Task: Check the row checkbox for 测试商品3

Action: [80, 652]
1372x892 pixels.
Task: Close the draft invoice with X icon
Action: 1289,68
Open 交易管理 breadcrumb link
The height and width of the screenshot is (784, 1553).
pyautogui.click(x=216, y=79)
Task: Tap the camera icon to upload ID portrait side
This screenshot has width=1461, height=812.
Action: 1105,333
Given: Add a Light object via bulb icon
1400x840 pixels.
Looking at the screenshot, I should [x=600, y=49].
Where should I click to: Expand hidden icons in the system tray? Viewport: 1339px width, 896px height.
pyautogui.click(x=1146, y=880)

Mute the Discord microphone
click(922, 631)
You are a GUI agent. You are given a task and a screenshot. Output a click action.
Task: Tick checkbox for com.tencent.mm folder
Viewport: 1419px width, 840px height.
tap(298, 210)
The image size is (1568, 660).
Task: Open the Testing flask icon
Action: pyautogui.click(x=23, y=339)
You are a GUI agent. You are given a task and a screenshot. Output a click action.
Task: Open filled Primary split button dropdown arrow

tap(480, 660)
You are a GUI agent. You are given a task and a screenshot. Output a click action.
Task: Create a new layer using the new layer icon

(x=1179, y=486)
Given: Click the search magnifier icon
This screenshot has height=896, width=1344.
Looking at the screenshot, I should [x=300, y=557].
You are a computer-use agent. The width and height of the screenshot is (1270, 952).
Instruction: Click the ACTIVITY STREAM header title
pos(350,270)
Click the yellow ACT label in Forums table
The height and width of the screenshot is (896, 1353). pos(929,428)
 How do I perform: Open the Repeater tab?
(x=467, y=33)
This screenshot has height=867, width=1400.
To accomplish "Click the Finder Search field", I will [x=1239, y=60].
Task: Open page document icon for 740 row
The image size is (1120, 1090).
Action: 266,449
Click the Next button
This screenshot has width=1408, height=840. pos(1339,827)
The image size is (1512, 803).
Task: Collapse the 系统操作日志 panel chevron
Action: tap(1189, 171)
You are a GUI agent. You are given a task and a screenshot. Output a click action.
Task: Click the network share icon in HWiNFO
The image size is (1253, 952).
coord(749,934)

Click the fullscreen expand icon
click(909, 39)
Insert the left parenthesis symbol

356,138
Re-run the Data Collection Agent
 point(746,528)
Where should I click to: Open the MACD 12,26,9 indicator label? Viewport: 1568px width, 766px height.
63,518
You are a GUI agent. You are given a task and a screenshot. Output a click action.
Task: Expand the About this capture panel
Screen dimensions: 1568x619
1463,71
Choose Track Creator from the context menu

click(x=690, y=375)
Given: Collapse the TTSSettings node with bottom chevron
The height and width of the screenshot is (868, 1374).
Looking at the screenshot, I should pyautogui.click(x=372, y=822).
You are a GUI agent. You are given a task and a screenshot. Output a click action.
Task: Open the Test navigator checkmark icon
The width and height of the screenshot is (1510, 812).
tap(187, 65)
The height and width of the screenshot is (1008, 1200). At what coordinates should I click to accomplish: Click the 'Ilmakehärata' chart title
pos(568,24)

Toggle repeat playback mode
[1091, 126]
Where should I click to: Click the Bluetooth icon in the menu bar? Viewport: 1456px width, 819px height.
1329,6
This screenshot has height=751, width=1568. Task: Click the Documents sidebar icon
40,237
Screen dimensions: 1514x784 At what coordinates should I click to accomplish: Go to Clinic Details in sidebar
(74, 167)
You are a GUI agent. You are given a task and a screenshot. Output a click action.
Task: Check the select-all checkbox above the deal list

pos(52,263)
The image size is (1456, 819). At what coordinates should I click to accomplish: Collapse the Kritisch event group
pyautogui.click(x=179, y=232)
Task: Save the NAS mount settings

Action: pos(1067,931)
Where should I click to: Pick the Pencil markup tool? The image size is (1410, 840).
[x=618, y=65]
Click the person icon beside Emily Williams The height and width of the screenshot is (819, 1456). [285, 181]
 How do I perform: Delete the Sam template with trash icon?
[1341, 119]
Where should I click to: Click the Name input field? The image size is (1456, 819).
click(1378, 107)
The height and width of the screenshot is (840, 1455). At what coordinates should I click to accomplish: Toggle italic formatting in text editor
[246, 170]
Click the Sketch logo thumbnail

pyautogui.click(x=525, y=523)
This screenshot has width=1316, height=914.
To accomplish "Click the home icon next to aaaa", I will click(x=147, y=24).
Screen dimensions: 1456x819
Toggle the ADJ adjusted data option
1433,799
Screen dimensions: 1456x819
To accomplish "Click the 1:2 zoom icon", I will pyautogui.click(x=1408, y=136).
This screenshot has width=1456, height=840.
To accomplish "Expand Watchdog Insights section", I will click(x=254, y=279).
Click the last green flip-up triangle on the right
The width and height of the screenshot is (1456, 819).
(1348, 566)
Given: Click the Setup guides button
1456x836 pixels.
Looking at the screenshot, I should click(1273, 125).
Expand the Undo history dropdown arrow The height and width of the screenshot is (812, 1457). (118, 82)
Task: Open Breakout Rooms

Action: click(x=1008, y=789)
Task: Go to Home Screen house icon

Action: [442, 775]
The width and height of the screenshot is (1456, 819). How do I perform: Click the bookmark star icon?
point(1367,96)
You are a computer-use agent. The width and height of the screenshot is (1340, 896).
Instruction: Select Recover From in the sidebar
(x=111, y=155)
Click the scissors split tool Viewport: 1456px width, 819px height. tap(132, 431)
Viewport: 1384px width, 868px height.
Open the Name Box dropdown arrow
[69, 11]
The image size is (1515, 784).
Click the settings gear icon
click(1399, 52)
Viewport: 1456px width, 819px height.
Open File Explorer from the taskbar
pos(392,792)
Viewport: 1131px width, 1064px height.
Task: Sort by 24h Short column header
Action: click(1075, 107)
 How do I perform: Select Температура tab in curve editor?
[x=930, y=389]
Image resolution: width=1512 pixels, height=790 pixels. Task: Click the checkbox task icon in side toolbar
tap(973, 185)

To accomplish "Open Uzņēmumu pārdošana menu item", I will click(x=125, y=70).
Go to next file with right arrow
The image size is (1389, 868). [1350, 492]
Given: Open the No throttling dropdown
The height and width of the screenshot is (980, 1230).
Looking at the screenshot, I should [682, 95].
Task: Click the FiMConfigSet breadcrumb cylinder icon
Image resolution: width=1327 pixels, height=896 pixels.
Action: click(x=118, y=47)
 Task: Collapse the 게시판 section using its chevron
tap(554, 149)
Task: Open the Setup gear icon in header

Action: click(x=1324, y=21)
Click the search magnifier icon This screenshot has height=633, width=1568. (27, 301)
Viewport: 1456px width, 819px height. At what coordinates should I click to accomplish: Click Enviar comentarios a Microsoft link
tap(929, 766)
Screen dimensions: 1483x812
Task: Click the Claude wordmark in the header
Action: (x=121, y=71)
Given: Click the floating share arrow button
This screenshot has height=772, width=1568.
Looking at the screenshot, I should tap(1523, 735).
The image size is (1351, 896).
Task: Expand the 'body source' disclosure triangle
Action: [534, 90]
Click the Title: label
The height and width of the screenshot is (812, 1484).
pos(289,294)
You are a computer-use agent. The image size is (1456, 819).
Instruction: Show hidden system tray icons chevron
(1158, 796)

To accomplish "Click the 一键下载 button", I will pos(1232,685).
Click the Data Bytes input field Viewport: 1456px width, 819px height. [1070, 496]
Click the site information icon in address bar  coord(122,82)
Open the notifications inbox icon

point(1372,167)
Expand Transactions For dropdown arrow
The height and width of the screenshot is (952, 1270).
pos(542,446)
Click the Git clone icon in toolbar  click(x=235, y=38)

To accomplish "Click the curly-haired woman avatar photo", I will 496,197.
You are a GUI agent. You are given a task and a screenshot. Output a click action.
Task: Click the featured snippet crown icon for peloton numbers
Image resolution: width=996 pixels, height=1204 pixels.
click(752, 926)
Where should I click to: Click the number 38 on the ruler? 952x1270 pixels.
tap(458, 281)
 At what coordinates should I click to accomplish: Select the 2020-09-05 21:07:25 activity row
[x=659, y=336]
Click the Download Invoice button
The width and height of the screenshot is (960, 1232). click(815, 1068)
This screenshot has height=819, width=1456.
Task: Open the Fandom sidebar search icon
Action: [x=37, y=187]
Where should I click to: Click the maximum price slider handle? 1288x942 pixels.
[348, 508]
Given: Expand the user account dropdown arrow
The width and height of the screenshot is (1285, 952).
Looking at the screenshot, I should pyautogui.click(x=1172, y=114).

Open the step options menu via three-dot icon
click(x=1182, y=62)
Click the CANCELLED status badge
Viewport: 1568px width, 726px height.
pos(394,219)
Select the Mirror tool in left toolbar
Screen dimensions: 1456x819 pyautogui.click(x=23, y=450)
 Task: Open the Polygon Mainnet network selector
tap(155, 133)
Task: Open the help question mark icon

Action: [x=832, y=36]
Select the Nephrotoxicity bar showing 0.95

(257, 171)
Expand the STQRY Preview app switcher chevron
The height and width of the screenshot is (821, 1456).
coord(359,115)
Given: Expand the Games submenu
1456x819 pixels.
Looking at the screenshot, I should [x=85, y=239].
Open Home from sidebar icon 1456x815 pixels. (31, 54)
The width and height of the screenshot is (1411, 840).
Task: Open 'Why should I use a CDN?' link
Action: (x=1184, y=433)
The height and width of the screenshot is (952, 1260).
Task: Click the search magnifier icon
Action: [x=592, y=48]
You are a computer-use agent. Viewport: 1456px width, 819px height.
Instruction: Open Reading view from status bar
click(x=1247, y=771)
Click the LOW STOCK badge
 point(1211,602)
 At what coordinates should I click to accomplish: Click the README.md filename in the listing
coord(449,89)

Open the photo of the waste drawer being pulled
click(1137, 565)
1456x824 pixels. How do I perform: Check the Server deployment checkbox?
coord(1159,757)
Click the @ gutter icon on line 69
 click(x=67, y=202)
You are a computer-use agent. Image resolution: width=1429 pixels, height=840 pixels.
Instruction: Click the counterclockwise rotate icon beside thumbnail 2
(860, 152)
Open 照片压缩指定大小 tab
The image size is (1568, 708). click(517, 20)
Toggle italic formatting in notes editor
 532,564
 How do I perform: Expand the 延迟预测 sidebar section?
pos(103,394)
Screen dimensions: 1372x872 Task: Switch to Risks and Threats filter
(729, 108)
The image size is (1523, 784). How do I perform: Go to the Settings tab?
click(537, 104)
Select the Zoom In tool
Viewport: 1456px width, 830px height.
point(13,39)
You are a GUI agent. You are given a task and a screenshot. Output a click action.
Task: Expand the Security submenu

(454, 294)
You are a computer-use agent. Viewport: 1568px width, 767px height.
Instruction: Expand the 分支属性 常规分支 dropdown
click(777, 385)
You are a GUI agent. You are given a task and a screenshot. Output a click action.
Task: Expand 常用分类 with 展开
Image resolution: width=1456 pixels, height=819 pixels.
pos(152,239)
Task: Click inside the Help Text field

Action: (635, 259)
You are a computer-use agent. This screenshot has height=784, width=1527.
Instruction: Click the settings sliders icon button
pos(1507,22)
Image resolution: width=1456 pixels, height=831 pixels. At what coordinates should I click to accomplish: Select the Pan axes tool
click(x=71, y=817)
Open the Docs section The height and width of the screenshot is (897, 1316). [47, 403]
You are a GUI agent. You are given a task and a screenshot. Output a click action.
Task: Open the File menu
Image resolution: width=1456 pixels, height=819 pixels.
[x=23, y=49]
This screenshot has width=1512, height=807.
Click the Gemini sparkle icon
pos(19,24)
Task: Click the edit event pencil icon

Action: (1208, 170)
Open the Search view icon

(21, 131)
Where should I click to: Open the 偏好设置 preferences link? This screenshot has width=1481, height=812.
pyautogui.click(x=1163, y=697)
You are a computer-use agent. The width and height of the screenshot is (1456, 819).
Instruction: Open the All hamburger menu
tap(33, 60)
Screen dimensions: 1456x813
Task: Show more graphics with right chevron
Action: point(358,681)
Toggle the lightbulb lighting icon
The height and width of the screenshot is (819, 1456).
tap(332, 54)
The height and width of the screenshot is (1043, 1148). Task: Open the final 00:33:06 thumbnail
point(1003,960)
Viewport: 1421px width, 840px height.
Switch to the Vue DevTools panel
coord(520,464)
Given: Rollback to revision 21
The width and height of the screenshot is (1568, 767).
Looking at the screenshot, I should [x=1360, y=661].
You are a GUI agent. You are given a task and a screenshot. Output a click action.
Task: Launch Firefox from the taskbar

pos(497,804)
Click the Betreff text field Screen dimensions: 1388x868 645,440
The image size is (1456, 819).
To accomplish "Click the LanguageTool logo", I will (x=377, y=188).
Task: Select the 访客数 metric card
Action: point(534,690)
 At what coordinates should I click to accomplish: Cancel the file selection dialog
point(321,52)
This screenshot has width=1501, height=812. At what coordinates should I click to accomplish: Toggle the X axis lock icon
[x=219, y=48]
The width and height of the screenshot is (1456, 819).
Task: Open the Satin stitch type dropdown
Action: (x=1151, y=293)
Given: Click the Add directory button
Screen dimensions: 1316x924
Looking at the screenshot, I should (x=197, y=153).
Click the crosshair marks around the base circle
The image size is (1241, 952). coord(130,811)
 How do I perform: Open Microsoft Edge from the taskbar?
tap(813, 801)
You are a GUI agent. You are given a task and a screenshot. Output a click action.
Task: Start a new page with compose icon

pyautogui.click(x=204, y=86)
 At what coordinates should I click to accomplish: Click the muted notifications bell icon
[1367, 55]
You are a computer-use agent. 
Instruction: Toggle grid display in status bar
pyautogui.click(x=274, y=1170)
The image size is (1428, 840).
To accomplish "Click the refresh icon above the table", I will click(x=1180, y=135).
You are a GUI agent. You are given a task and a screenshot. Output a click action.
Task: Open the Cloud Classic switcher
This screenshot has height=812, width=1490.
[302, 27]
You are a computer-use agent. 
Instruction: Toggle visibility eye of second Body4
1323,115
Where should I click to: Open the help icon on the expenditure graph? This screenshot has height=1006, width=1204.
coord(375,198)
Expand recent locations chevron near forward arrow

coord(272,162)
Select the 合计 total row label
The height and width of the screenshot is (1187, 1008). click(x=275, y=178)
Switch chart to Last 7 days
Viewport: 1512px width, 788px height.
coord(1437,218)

+ + +

=== Task description ===
Show, from the records above, every line that includes "computer".

=== Reply to the exercise ===
You are a computer-use agent. The width and height of the screenshot is (1270, 952).
You are a computer-use agent. The width and height of the screenshot is (1340, 896).
You are a computer-use agent. The image size is (1456, 819).
You are a computer-use agent. Viewport: 1456px width, 819px height.
You are a computer-use agent. Image resolution: width=1429 pixels, height=840 pixels.
You are a computer-use agent. Viewport: 1568px width, 767px height.
You are a computer-use agent. This screenshot has height=784, width=1527.
You are a computer-use agent. The width and height of the screenshot is (1456, 819).
You are a computer-use agent. 
You are a computer-use agent. 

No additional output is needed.